ABOVE: Children of Highfields Preparatory School, Newark, and Coddington Church of England School showed their skill when, in the fitting setting of Newark Parish Church, they acted out the Easter story in music and mime.

Chapters of the story unfolded in different parts of the church.

• Newark Chamber of Trade wants tougher treatment for vandals from magistrates.

It considers the fines and sentences are not heavy enough and suspended sentences are no deterrent.

It is felt the growing trend of vandalism started with the abolition of corporal punishment.

• A compulsary purchase order is proposed for four acres of Newark’s town centre as part of a re-development plan.

The site includes a wide range of buildings. If approved, it will be developed as a shopping complex and multi-storey carpark.

The buildings involved are on the south side of the Market Place, the west side of Cartergate, the north side of Lombard Street and part of St Mark’s Lane.

• Worthington-Simpson, the Newark-based pumping engineers, has been awarded the Worthington Pump International Plaque for excellence in company management.

Managing director Mr Fred Pflum said: “This is really the result of a combined co-operative effort by all employees.”

• New jobs at Newark’s biggest factory, Ransome Hoffman Marles, have boosted the town’s drive to get back to full production.

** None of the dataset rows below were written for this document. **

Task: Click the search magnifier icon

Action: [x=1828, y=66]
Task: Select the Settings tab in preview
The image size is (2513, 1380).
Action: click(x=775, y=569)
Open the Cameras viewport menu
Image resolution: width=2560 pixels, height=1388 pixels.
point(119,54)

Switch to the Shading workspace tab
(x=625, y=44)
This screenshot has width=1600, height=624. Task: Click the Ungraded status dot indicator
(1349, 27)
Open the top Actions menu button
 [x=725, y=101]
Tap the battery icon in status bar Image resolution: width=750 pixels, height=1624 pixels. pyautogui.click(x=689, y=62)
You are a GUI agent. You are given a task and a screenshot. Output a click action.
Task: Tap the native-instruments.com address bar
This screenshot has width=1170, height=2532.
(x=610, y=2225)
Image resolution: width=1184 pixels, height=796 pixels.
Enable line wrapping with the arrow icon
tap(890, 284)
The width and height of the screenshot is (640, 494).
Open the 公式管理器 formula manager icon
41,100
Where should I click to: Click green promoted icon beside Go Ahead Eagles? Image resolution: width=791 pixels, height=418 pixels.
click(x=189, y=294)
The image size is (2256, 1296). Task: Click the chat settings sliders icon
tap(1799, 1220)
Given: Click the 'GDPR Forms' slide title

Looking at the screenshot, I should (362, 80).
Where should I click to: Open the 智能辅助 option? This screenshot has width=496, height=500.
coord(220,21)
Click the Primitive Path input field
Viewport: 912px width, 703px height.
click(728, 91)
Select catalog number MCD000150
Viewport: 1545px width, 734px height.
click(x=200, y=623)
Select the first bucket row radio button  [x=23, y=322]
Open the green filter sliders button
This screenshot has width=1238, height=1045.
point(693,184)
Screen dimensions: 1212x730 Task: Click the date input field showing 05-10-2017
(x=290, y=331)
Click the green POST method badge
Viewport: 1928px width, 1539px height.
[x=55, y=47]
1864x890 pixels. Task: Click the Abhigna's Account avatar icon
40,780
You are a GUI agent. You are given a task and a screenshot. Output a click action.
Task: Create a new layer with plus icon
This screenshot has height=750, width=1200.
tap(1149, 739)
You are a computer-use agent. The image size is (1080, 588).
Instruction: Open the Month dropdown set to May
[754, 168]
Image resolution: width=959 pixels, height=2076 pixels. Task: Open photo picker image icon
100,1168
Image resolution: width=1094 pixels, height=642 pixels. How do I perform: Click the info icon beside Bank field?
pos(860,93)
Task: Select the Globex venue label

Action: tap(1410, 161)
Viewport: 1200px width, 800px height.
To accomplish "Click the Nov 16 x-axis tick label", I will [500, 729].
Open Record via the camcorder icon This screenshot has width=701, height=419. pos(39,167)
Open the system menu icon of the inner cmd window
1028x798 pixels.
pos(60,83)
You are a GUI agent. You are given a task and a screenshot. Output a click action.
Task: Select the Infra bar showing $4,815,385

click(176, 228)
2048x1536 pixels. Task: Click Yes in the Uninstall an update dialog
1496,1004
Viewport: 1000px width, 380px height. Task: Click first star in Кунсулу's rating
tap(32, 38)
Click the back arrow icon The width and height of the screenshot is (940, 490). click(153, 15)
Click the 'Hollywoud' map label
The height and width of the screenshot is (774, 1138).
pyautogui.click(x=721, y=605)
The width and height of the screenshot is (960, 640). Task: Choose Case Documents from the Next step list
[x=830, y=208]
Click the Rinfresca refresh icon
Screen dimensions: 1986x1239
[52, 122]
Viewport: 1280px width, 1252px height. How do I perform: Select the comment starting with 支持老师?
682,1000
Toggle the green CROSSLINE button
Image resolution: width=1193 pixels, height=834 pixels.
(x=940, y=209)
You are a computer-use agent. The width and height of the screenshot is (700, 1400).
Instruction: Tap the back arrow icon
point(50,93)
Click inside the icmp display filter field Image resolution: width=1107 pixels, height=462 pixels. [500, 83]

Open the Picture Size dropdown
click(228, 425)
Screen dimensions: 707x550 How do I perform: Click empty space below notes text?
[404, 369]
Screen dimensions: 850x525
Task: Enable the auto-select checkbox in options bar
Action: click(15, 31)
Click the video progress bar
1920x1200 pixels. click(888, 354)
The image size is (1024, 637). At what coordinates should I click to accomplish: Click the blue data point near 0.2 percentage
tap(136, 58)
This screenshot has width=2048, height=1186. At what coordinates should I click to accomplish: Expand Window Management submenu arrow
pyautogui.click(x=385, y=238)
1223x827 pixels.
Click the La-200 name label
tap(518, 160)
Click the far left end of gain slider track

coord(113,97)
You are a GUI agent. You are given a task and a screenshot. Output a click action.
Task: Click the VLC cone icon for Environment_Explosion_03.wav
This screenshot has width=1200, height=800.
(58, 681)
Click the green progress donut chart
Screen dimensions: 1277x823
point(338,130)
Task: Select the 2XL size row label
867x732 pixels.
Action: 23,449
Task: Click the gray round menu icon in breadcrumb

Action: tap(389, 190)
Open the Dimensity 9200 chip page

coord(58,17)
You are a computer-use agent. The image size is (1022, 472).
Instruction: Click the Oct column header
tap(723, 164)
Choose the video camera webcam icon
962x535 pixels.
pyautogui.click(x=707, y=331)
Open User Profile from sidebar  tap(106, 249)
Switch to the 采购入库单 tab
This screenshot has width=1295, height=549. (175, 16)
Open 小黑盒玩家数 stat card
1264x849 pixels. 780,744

The bright news comes from new developments – the switching of a manufacturing process from the firm’s Bunny works to Newark and the expansion of the grinding shop at Newark to full operational level.

• Burgage House is to be Newark District Council’s branch office at Southwell for a rent of £1,500 a year.

At the premises committee meeting Mr E. Bust said several youth groups used the building for meetings and it was the new council’s moral duty to see that they had accomodation.

100 years – March 10, 1924

The bad state into which roads have fallen during the years of the war and which now requires making good was held to be responsible for an increase of 6d in the rates by Newark Rural District Council.

They had a sanction for £42,00 for getting certain roads into order and the Ministry of Transport had agreed to pay two-thirds.

• How a pony attached to a float walked down Baldertongate from the end of Guildhall Street to Century Street unattended, before it was finally caught by a police officer, was described to the Borough Bench.

William Palethorpe, a milk dealer, pleaded guilty to the offence of leaving his pony unattended.

• The decision of the Newark Divisional Labour Party to contest the seat in the next Parliamentary election was made a meeting at the Ossington.

Mr Samuel Truman, of Long Eaton, who started life as a lacehand, was adopted as prospective Labour candidate.

• Many inhabitants of Collingham felt the earth tremor last week and were greatly alarmed by the unusual occurrence.

• Newark’s band of juvenile co-optimists, the Frolicsome Follies, has already made a name for itself.

There is always added appeal if the entertainers be local residents and the novelty of finding a Newark party of mirth-makers undertaking a long programme and carrying it through with success and ease, was enough to fill the Town Hall when the Follies appeared under the auspices of the Caledonian Society.

The attendance was all the more pleasing in that the entertainment was for the benefit of the hospital.